Aging Acquiesce Wines
Many of us can’t exactly wait too long to enjoy these wines but for those of us who enjoy the changes that an aged wine can bring, I wanted to shed some light on our wines and aging. I often get questions about white wines and their ability to age well with many believing it is a practice reserved for red wines.
How a wine ages depends on many factors beginning in the vineyard and carrying through the winemaking approach considering structure, acidity, and residual sugar to name a few. My aim is to make wines that are enjoyable early on AND that will develop nice complexity over the next 5 years.
Some of you may have tasted different vintages of the same varietals in the tasting room this year and we made it a point to pay attention to your observations. While it seems a slight majority enjoy the older vintages, many preferred the brighter acidity with more pronounced fruit notes in the younger wines. I am very pleased as this is the aim of my winemaking approach.
Do I need a wine cooler or cellar to properly age Acquiesce wines?
Of course, ideal conditions or close to it, can be achieved with either a wine cooler or cellar but if you want to lay these wines down for a couple of years, a cool dark area of the house such as a hall closet will do the trick. In addition to cool and dark, consistent temperature is key. Large temperature swings are a negative so the location should be away from heat sources.
If you are aging some of my wines now or do so in the future I would most appreciate hearing about your experience.
Wine Club Waiting List
With a strong crop, we have more finished wine than ever before and we will be opening the club to folks on the waiting list! I’m so happy to expand the family and getting to know you all. With the newly planted vineyard being ready for harvest this coming Fall, we will be able to open the club to more folks and maybe even stay open through the holidays!
While this blog is a bit shorter than most, I want all who enjoy the Acquiesce experience to know you are very much appreciated and I really look forward to seeing you again beginning in March with an all new vintage and hopefully a few aged wine comparisons as well.
Rodney and I are off to enjoy time with the family and we wish you all the very best for the holidays and for 2017!!
- Wine club members should be receiving a holiday surprise in the coming days
- We have a couple of new additions to be unveiled in March
Love This Recipe Pairing with our Grenache Blanc!
MUSHROOM, HERB & GRUYERE CHEESE MINI TURNOVERS
1 tbsp olive oil
1 tbsp butter
2 cups finely chopped Cremini mushrooms
1 onion, chopped finely
¾ tsp dried thyme
¾ tsp dried rosemary
salt & fresh ground pepper to taste
2 tbsp flour
½ cup heavy cream
3 tbsp Acquiesce Grenache Blanc
⅓ cup shredded Gruyere cheese
2 sheets of puff pastry, thawed (12x12 inches)
1 egg + 1 tbsp water whisked together
Preheat your oven to 400 degrees.
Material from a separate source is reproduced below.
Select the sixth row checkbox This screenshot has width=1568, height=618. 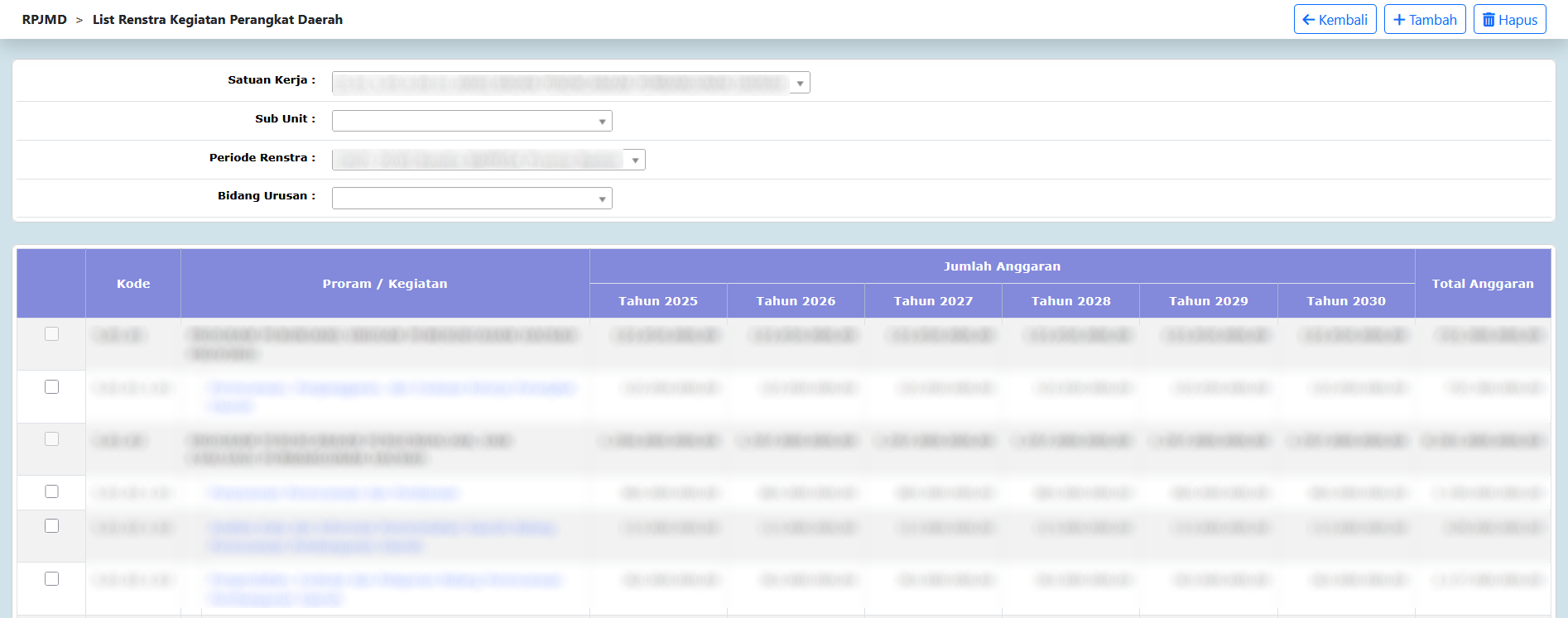(51, 579)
Line 2 baking sheets with parchment paper. Set aside.
In a skillet, heat up the olive oil and butter. Add the chopped onion and saute for about 1 minute. Add the chopped mushrooms, thyme, rosemary and salt & pepper. Cook until the onions and mushrooms are tender and there is no moisture left from the mushrooms. Then stir in the flour and cook for 1 minute. Stir in the Grenache Blanc and cream. Remove from the heat, and stir in the Gruyere cheese. Set aside.
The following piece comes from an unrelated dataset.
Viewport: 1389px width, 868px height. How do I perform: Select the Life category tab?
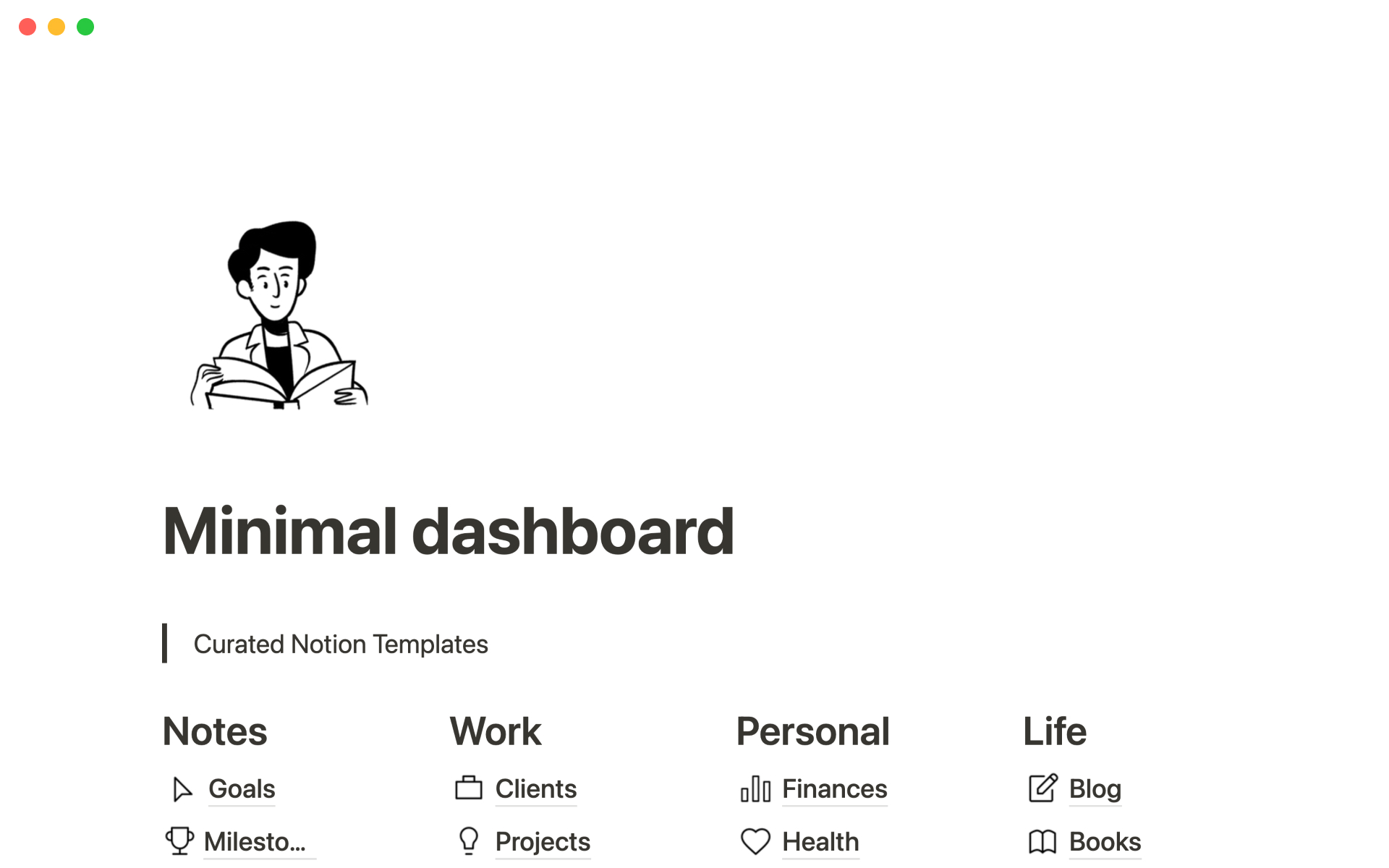[x=1055, y=731]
On your counter, lay out the puff pastry with the parchment paper it came with still attached. Using a pizza cutter cutter, cut the pastry into 16 pieces. Scoop about 1 tbsp of the mushroom mixture into the centre of the dough (do not overfill or they will leak). Then fold the dough in half and press the edges to seal them. Place the mini turnovers onto your prepared baking sheet, at least 1 inch apart. Brush the sealed edges and tops of the turnovers with the egg mixture. Repeat the above with the other puff pastry sheet and remaining mushroom mixture.
Bake each tray for about 15 minutes, or until the tops are golden brown.